Anyway, back to convention talk! Unfortunately, I will not be able to make Furpocalypse next year, as my sister is getting married, and chose that exact day next year to hold her wedding. I have been in talks with a few of the usual circle regarding what we could do instead, only to run into all sorts of issues attempting to navigate the Venn diagrams of everyone's restrictions on where geographically they can and cannot travel, when in the year is or is not a good time, and how big or small a convention must or cannot be for comfort. The biggest issue on my end is that I really can't do anything that takes place in a month that isn't October, November, or maybe December. With Furpocalypse ruled out, the only viable alternative I've found thus far is Midwest FurFest, in Chicago, with a size of 3,000 or so and a date of late November/early December (it apparently tends to wander a bit.) Everyone else, feel free to join in the discussion--perhaps we can work something out.

Back to some more good news: my long nightmare of a work situation finally appears to be ending. The biggest problem up until this point hasn't been the job itself so much as my tyrannical bully of a manager. Well, he's gone; he got an offer at some other company and jumped ship, leaving the warehouse to me. I am now the Shipping and Receiving Manager for my company! Right now, the job is still stressful, but only because of the transition; I am literally all alone in what used to be a two-person department, having to do all the incoming orders myself when I used to have at least a little help for that, and even my order-processing time is constantly being taken by the sudden onslaught of managerial things I now have to do--meeting with people and ordering things and organizing reports and basically doing everything in the world except all that actual shipping that still really does need to get done, too. However, the end is in sight for that, as well: the company is hiring on a new clerk to fill my old position now that I'm the manager, and tomorrow (Monday) I will be interviewing and hopefully selecting the lucky winner between the final two resumes I liked. On one hand, that's another thing I'll be doing instead of processing all those orders that keep piling up, but on the other ... with any luck, it's a sign that the end of the storm is in sight. Whoever we end up hiring is going to have to help me with a huge backlog starting day 1, but still. The days of living in fear of my boss, dreading coming to work if he was feeling particularly aggressive that day, and coming home in tears when he pushed me too hard are over. The department will still be two people trying their best to keep up with the world, but I will no longer have to fear my coworker; the new person will be under me, and--dare I hope?--actually somewhat pleasant to be around (after what I've been through, this will be a huge part of my selection criteria when I conduct those interviews.)
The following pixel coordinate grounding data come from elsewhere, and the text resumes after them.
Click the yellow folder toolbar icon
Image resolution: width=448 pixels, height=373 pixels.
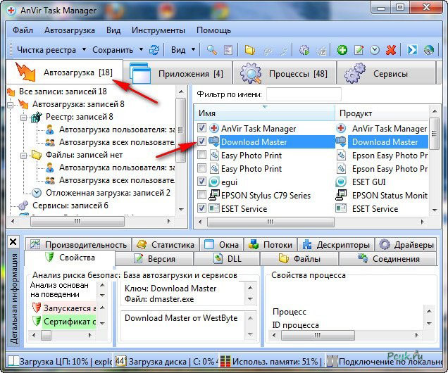250,50
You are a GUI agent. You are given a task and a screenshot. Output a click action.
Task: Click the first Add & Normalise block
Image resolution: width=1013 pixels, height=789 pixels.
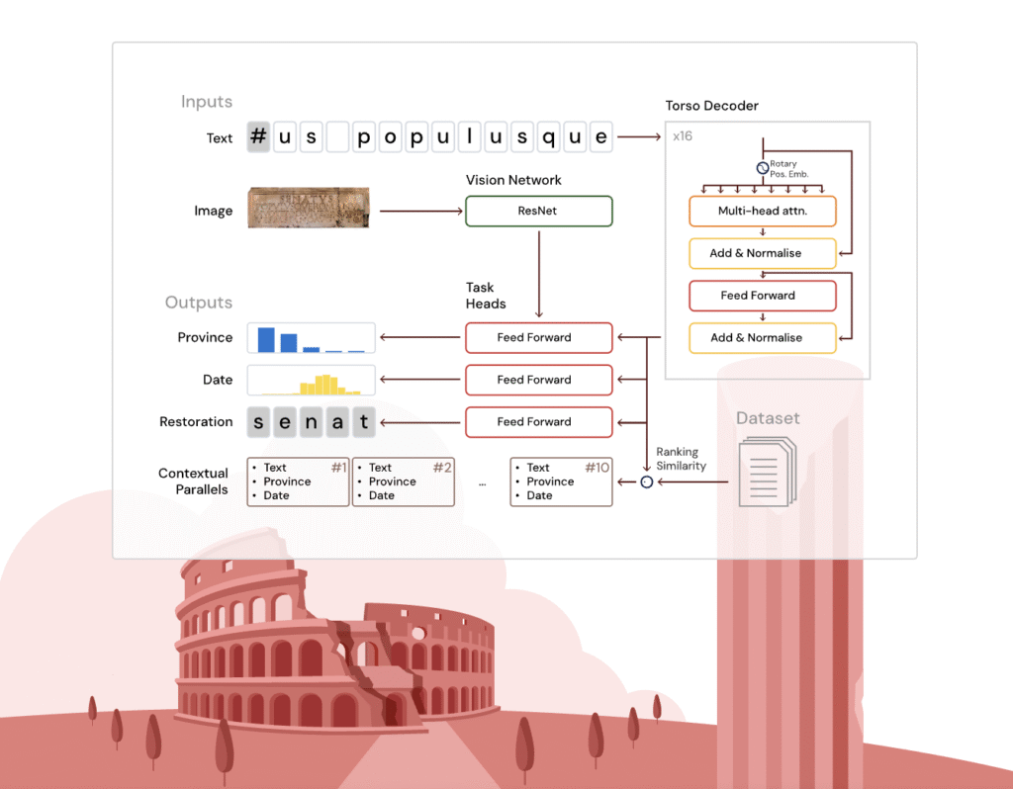click(x=762, y=253)
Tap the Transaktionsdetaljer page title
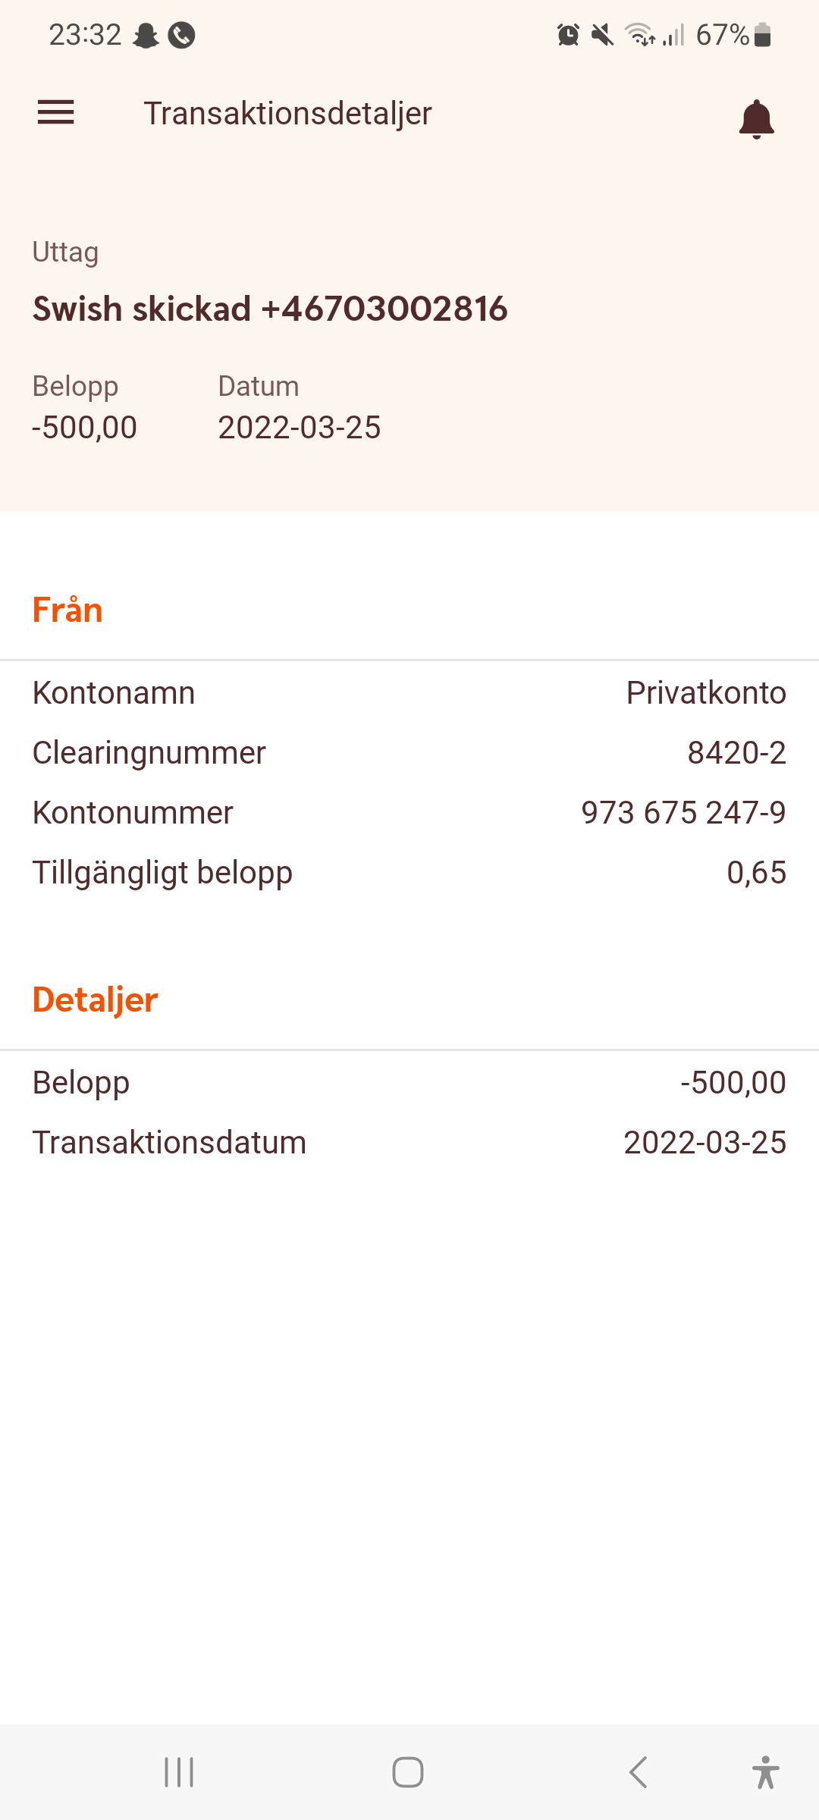Screen dimensions: 819x1820 (287, 114)
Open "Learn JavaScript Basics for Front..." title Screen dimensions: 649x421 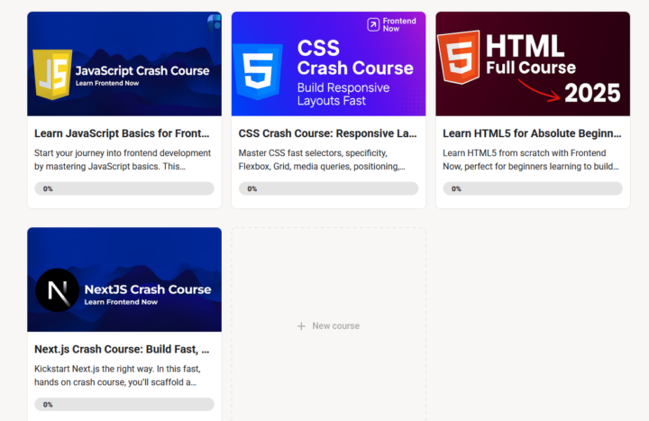123,133

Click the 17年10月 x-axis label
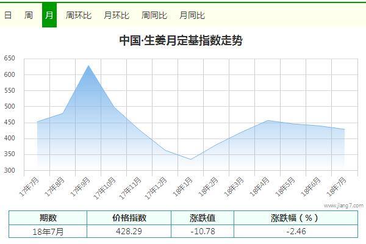(104, 188)
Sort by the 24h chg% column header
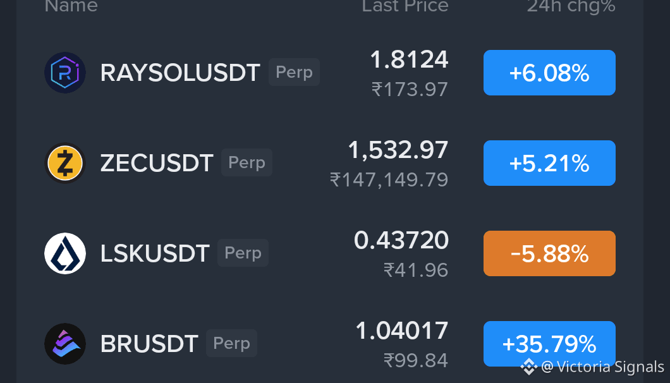670x383 pixels. (571, 6)
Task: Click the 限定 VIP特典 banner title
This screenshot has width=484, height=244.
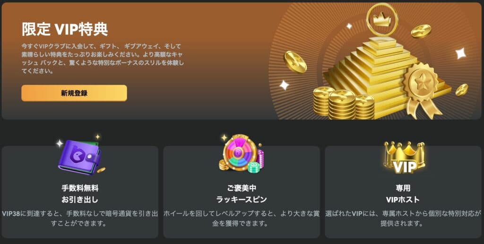Action: [x=65, y=30]
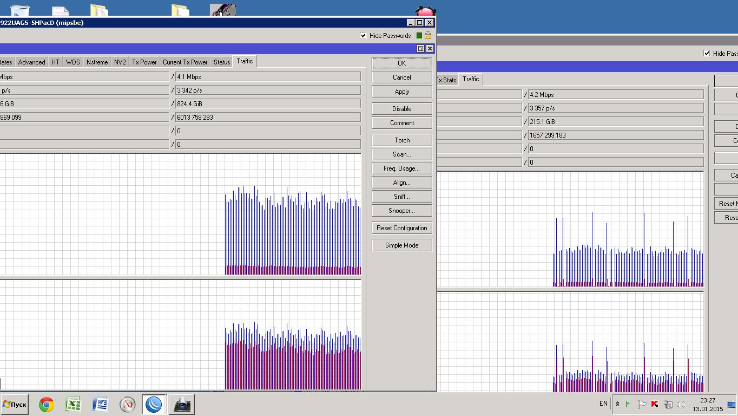This screenshot has width=738, height=416.
Task: Click the Reset Configuration button
Action: [x=401, y=228]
Zoey just left back to Australia earlier today, and I should get to bed at least fairly soon tonight after my laundry finishes; I have interviewing on top of tons and tons of orders to do tomorrow. Still, I feel better now, going forward. The stay with Zoey was a huge success (as evidenced by how many tears were shed when she had to leave) and we're already looking forward to the next time we get to do this. Writing is, as always, a long and arduous labor but with a very sweet reward when it's all done. Work is chaotic but should be in a much better place once the dust settles. All in all, I would say that this was the best month in my life, but I can't be too sad that it's over, because I expect that record to be broken several times in the days to come.